Open interest has dropped by 4.0 million bales since May 5 and measured only 10.2 million bales before today’s session. This shows that specs are headed for the exit, which is allowing trade shorts to get out at a reasonable level. With the market closing today just about 30 points above its long-term uptrend line, we are once again approaching critical support and if breached it could trigger aggressive spec long liquidation.
However, the market has held trendline support before and with cash cotton once again finding keen interest in the Far East, it may prove to be difficult to flush out the specs. We heard of sizeable quantities being sold to China, Vietnam and several other markets this week. US cotton is still the preferred choice in most markets and shippers keep pushing sales.
Despite expectations for a net reduction of 100-150k in US export sales last week, today’s report surprised the market and showed net new sales of 259,800 running bales of Upland and Pima cotton for both marketing years. Cancellations of 48,000 bales were actually less than the week before and there were none for China despite rumors to the contrary. One explanation is that buy-backs were being negotiated, but never concluded after the market had collapsed a couple of days later.

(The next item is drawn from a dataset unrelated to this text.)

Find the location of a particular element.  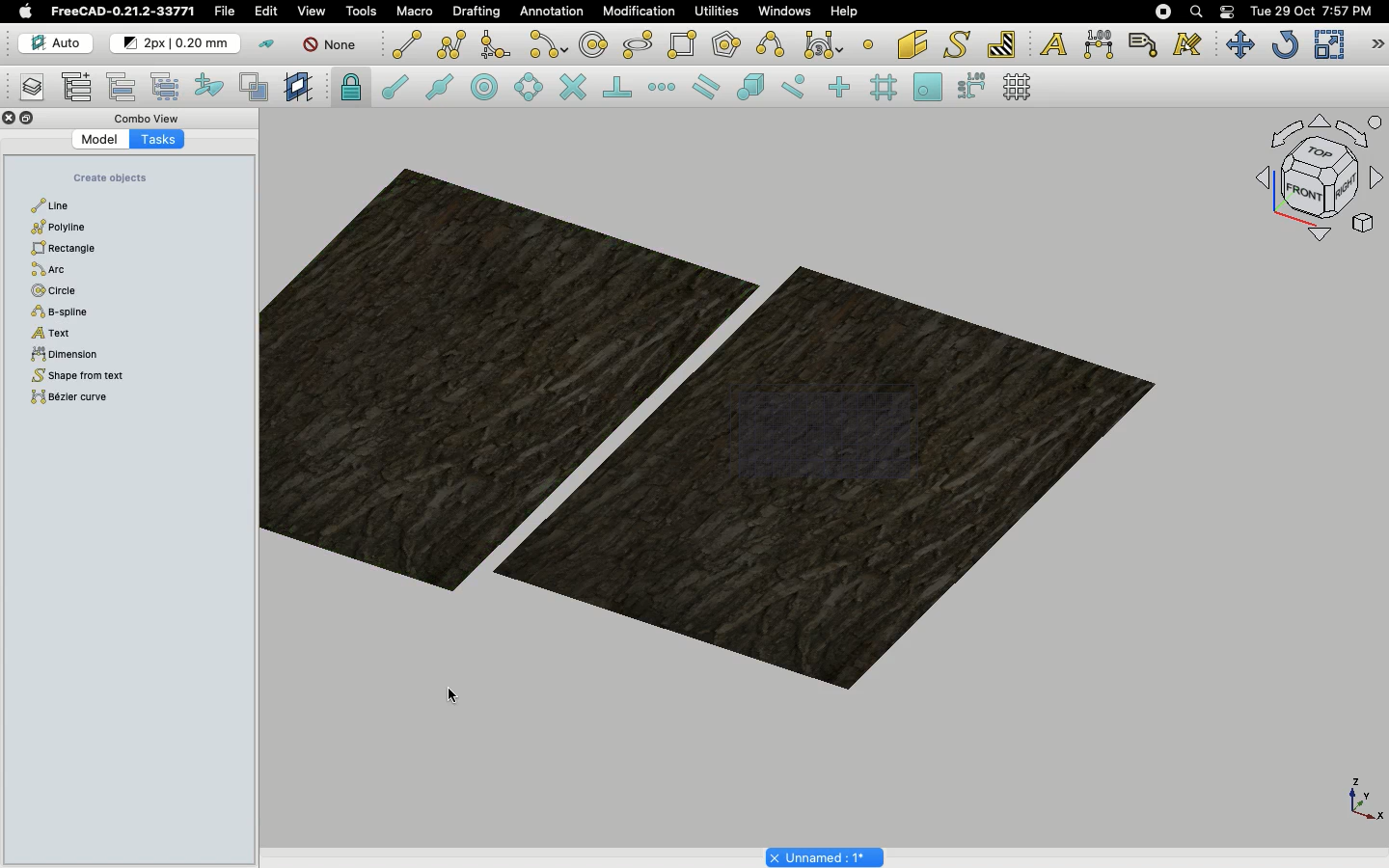

View is located at coordinates (312, 9).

Total commitments for current crop are now at 14.7 million statistical bales, of which 11.8 million bales have so far been shipped. Meanwhile sales for August onwards have already reached 3.0 million statistical bales, which is more than double of what we had a year ago.
Our latest estimate of how much US cotton remains for sale at this point is 0.7 million bales, which includes the certified stock of 0.4 million bales. We arrive at this figure by starting with a supply of 21.0 million bales (3.8 beginning stocks + 21.2 million crop), from which we subtract 17.8 million bales for exports and mill use until the end of July.
This leaves 3.2 million bales on August 1, but from this we need to subtract around 0.9 million for domestic mill use between August and October and we further assume that half of the current commitments for August onwards of 3.2 million bales (0.2 carryover so far + 3.0 new marketing year commitments) will be supplied from existing stocks. This would leave just 0.7 million bales uncommitted!
So where do we go from here? The market is approaching critical trendline support and a breach would likely flush out a sizeable number of spec longs. We have seen similar moves in soft commodities like sugar, coffee and cocoa, and would therefore not be surprised if cotton were to follow the same script.
However, while specs may be compelled to sell, the trade still has a lot of short covering to do. The latest on-call report showed that there were still 3.74 million bales in unfixed sales on July as of last Friday. A selloff would therefore be met with plenty of trade buying underneath, both from fixations and the sale of remaining basis-long positions. We could therefore see some choppy trading action, with the market initially spiking lower and then quickly bouncing back. In other words, we expect the market to trade in a range rather than making a big directional move.
Open interest should come down quickly in this environment, since both sides have an interest to get out. The index roll, which won’t start until June 7, will do the rest. Only if there are some procrastinators left late in the game, i.e. after the index roll and options expiration, do we see the possibility for another spike to the upside.